*Problem description*: Please transcribe the data starting at the line that contains "pixels, height=773 pixels." and ending at the line that contains "Looking at the", with both of those lines included. Leave the pictures out of your answer.
+===+
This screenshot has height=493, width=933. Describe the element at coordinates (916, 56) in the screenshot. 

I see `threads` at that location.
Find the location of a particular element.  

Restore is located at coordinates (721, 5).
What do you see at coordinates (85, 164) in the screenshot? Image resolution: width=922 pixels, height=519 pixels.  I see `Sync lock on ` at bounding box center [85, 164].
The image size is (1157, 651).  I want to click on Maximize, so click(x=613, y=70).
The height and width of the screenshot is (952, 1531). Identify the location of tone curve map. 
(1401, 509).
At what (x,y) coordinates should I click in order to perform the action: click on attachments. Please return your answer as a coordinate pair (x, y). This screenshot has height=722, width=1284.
+===+
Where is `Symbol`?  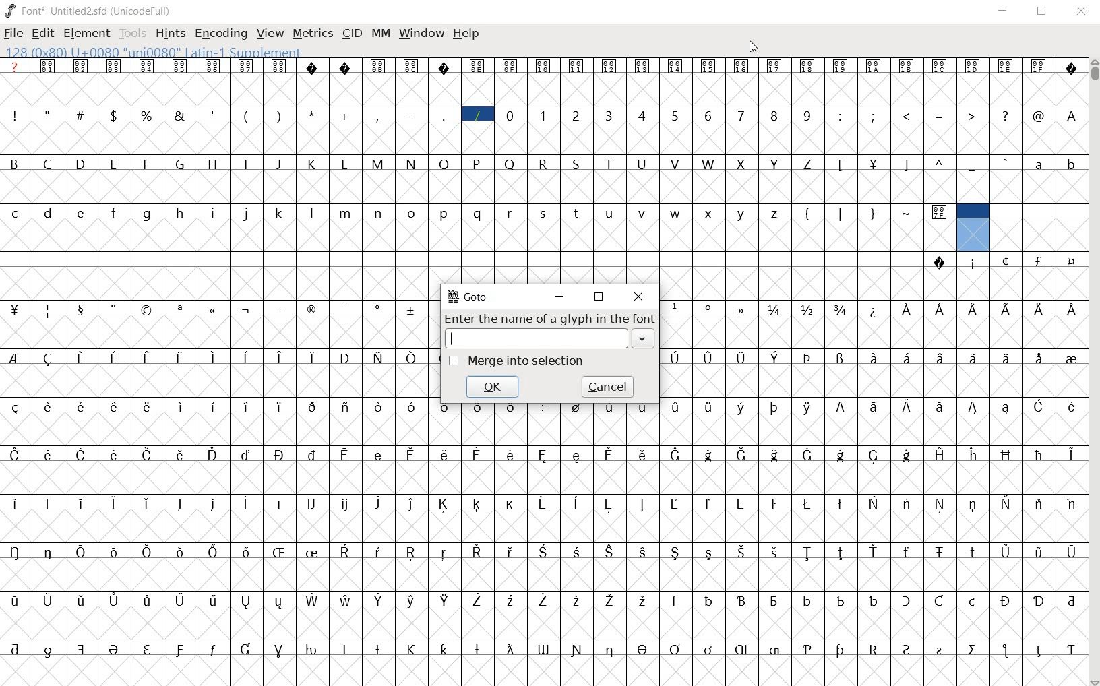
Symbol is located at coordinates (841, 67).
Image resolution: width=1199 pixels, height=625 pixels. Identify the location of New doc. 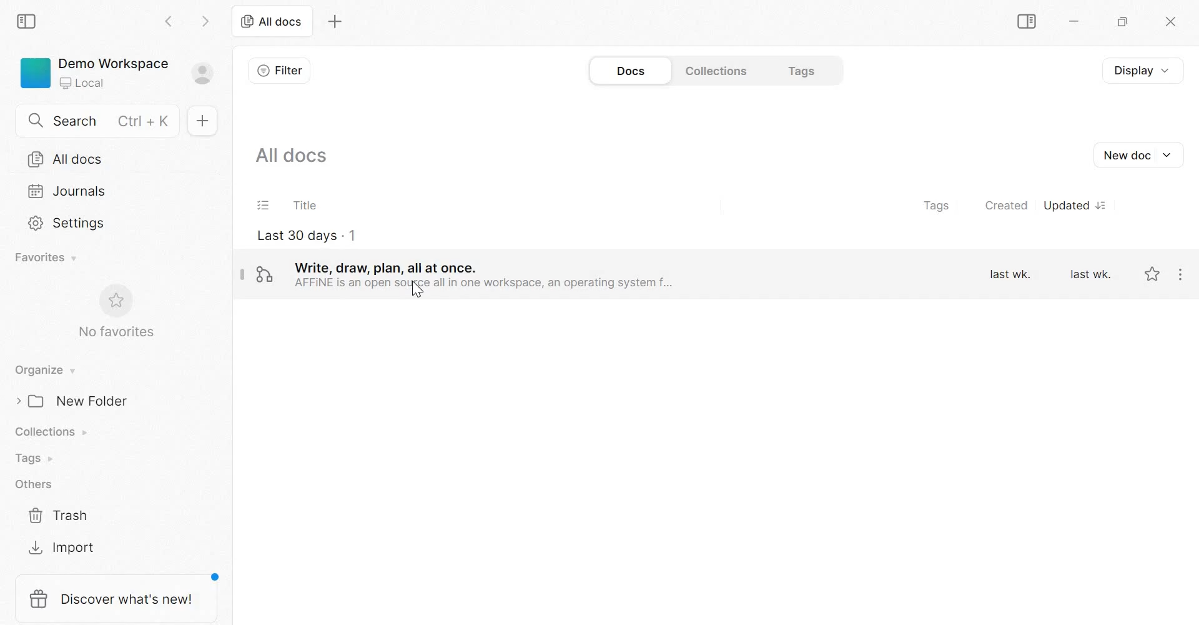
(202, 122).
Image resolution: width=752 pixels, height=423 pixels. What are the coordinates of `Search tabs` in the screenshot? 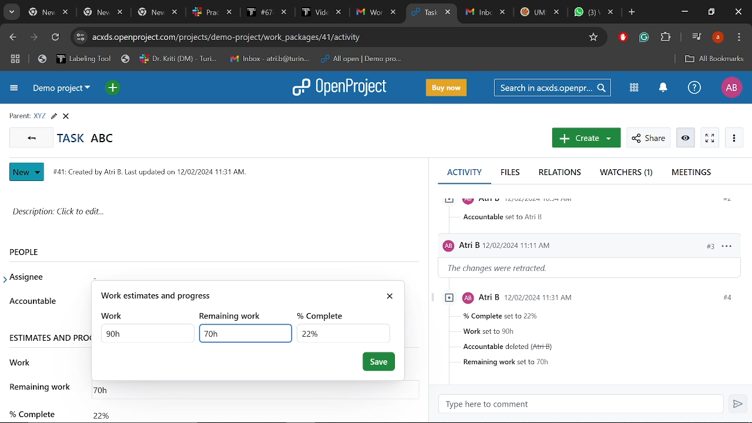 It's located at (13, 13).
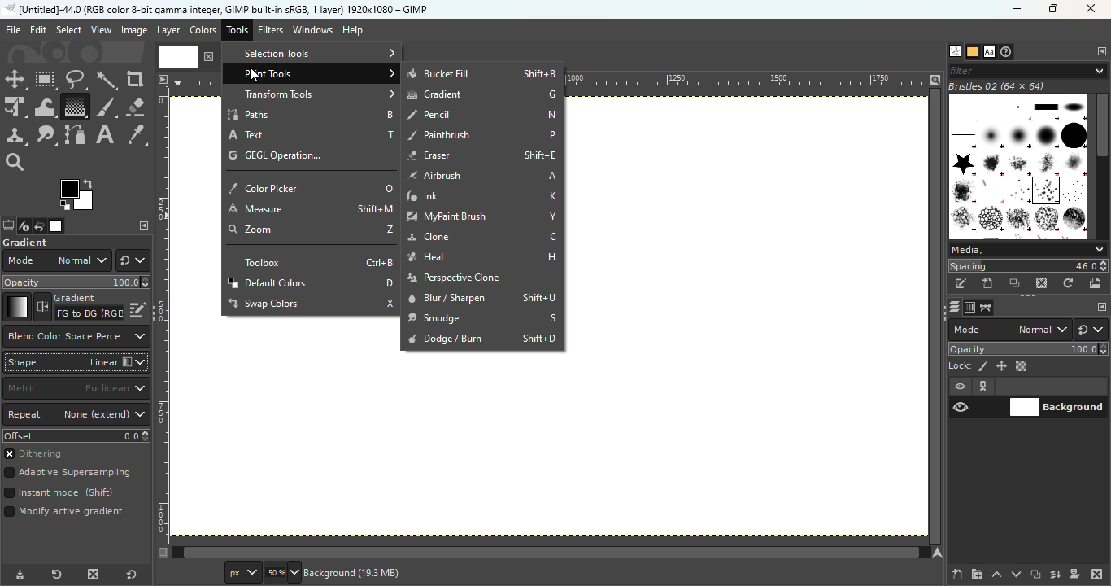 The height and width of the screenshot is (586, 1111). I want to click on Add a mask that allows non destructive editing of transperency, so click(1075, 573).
+===+
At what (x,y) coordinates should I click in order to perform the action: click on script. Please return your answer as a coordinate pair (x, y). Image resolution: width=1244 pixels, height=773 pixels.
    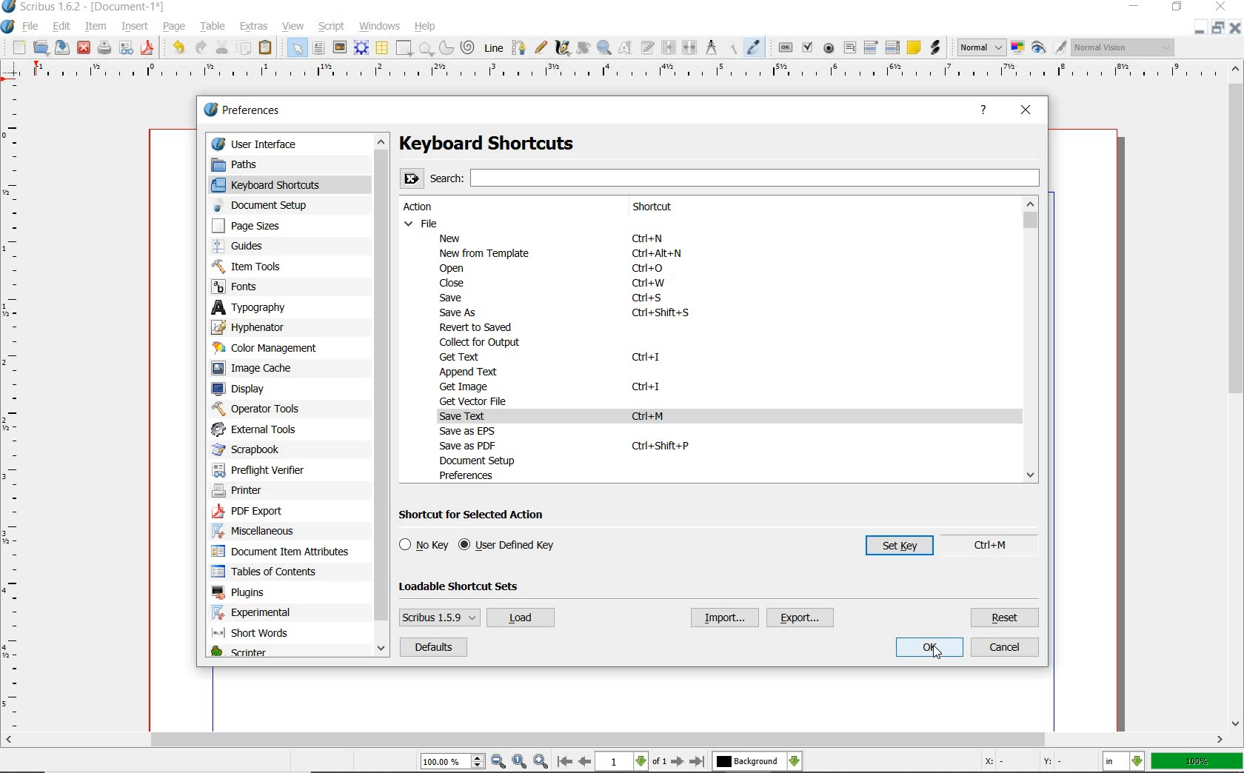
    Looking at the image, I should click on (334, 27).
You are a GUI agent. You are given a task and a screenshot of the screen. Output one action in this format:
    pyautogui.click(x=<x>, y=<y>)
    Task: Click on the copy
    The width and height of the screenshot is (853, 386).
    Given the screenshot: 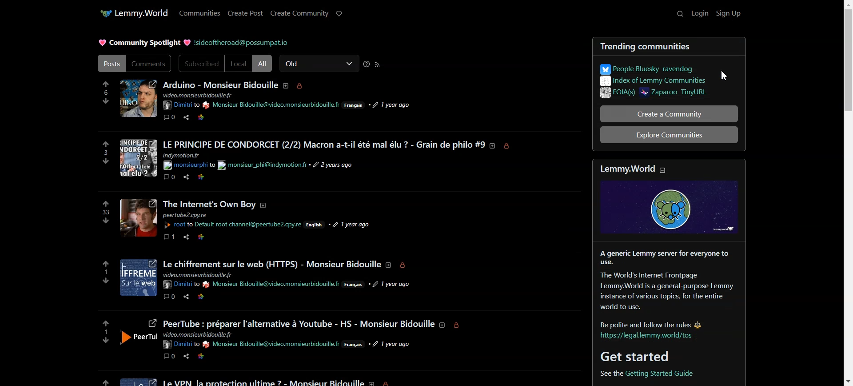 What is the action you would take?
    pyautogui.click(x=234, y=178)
+===+
*Reply*:
At what (x,y) coordinates should I click in order to perform the action: click on script. Please return your answer as a coordinate pair (x, y). Image resolution: width=1244 pixels, height=773 pixels.
    Looking at the image, I should click on (334, 27).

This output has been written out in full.